I risultati “spazzano via le polemiche”. E’ Franceschini, il titolare del Collegio romano, a snocciolare i numeri del sistema museale italiano, che in 5 anni ha visto crescere di dieci milioni i visitatori, passando dai 43,7 milioni del 2015 ai 54,6 del 2019, tra l’altro in flessione rispetto ai 55,3 milioni del 2018 per via della cancellazione, a opera dell’ex ministro pentastellato Alberto Bonisoli, delle domeniche gratuite. “Le ripristiniamo in maniera permanente- dice poi il ministro- perche’ oltre a un valore pedagogico hanno anche fatto aumentare gli incassi nei giorni successivi, a vantaggio dei musei autonomi, ma anche dei piu’ piccoli”.
Tant’e’, i “numeri importanti che vedono l’Italia crescere piu’ di altri Paesi” spianano la strada a un nuovo bando internazionale per scovare in tutto il mondo i direttori di 13 siti autonomi. “In questi anni hanno fatto un lavoro eccellente”, ribadisce il ministro, che giudica “molto provinciale” la polemica scaturita nel 2014 con tanto di ricorsi alla Giustizia amministrativa (tutti vinti dal Mibact) contro la scelta di individuare direttori non italiani.

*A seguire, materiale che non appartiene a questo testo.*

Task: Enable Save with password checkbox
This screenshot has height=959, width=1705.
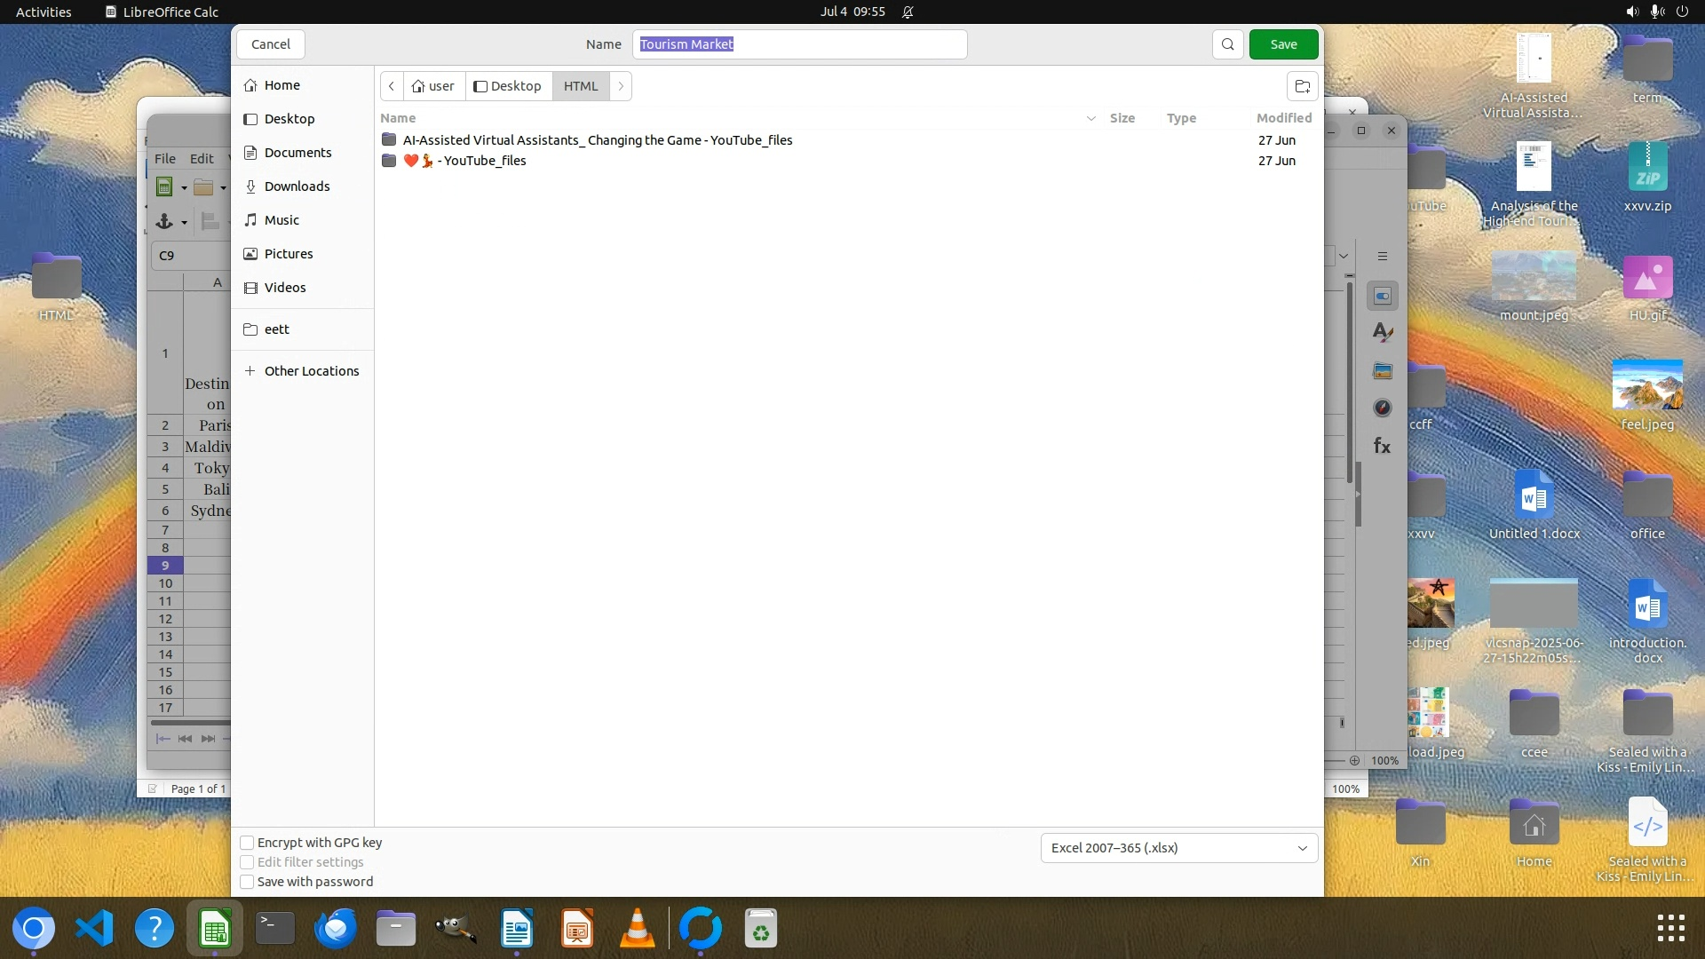Action: (x=248, y=882)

“Ma il criterio e’ la qualita’, non la nazionalita’. Si scelgono i migliori sulla base del curriculum”. Cosi’ come nel 2014, dunque, il bando – online da oggi e domani anche sull’Economist – prevede una selezione internazionale per 13 siti, otto dei quali appena diventati autonomi. Si tratta del nuovo museo del Vittoriano e Palazzo Venezia, a cui si potra’ accedere anche dalla nuova fermata della metro C, in stile Louvre, della Biblioteca e il complesso monumentale dei Girolamini di Napoli, del Museo archeologico nazionale di Cagliari, dell Museo nazionale d’Abruzzo de L’Aquila, del Museo nazionale di Matera, del Palazzo reale di Napoli, del Parco archeologico di Sibari e della Pinacoteca nazionale di Bologna. Gli altri cinque siti che saranno coinvolti dal bando sono la Galleria Borghese di Roma e il Parco archeologico di Ostia antica, diretti rispettivamente da Anna Coliva e Maria Rosaria Barbera, prossime alla pensione, il Museo nazionale romano, la cui direttrice, Daniela Porro, e’ diventata Soprintendente di Roma, la Galleria nazionale delle Marche di Urbino e il Palazzo ducale di Mantova, i cui direttori, Peter Aufreiter e Peter Assmann, hanno scelto di lasciare l’incarico.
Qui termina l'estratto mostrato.